He said many companies in the Caribbean that were part of the FTX Group lacked proper governance, Fortune reported. Some didn’t even have board meetings.

Cash management was sloppy, and corporate monies bought homes and other goodies for employees.

“In the Bahamas, I understand that corporate funds of the FTX Group were used to purchase homes and other personal items for employees and advisors,” according to Ray.

Was there anything criminal happening at FTX?

“I understand that there does not appear to be documentation for certain of these transactions as loans, and that certain real estate was recorded in the personal name of these employees and advisors on the records of the Bahamas,” he said.

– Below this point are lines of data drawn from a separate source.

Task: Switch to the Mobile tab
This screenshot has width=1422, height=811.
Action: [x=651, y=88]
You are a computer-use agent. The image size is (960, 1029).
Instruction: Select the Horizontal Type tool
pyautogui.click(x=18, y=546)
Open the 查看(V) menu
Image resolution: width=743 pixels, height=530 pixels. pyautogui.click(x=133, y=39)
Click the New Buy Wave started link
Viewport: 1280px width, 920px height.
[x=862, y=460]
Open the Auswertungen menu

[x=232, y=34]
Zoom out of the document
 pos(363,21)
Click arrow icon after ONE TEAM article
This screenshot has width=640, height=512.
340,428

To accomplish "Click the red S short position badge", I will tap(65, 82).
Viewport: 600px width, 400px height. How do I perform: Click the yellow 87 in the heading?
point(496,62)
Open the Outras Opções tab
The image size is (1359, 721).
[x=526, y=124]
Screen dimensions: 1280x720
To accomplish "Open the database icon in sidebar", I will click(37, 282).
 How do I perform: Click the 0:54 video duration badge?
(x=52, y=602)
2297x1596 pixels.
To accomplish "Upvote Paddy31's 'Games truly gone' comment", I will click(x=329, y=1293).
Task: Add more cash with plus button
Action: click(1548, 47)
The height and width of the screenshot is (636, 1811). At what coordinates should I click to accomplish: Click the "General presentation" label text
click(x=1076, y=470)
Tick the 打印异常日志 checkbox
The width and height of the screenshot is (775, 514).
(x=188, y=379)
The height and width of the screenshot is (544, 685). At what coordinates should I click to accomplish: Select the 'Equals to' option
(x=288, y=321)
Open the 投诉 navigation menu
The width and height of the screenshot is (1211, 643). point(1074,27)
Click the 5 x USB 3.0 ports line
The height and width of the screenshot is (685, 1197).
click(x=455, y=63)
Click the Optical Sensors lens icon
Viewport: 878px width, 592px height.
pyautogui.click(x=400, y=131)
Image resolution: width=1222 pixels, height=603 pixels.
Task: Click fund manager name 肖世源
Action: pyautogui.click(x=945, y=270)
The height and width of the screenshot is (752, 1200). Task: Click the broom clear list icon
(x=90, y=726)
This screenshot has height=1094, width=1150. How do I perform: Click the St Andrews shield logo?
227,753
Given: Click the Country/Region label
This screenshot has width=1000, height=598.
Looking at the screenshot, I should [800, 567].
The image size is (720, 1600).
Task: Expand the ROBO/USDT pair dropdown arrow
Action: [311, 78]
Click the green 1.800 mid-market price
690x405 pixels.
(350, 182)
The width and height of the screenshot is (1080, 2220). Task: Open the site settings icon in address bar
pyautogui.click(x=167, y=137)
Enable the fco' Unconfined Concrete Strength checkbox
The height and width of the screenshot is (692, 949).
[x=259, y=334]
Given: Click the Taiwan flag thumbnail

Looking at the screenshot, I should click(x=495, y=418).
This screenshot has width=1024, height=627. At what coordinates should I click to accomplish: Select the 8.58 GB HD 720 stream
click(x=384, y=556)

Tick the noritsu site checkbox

Described by Fortune as “the crypto equivalent of a bank run,” the FTX exchange came up short billions of dollars, prompting a November 11 filing for bankruptcy and its founder and CEO Sam Bankman-Fried to resign.

He is alleged to have taken clients’ funds and loaned them to Alameda Research, a trading company that he had founded. He is being sued on claims that FTX was a Ponzi scheme.

Bankman-Fried is second only to George Soros in making campaign donations to Democrats.

His mother, Barbara Fried, a Stanford professor of law, and his brother, Gabe Bankman-Fried, have resigned from Mind the Gap, a dark-money organization with close ties to Democrats.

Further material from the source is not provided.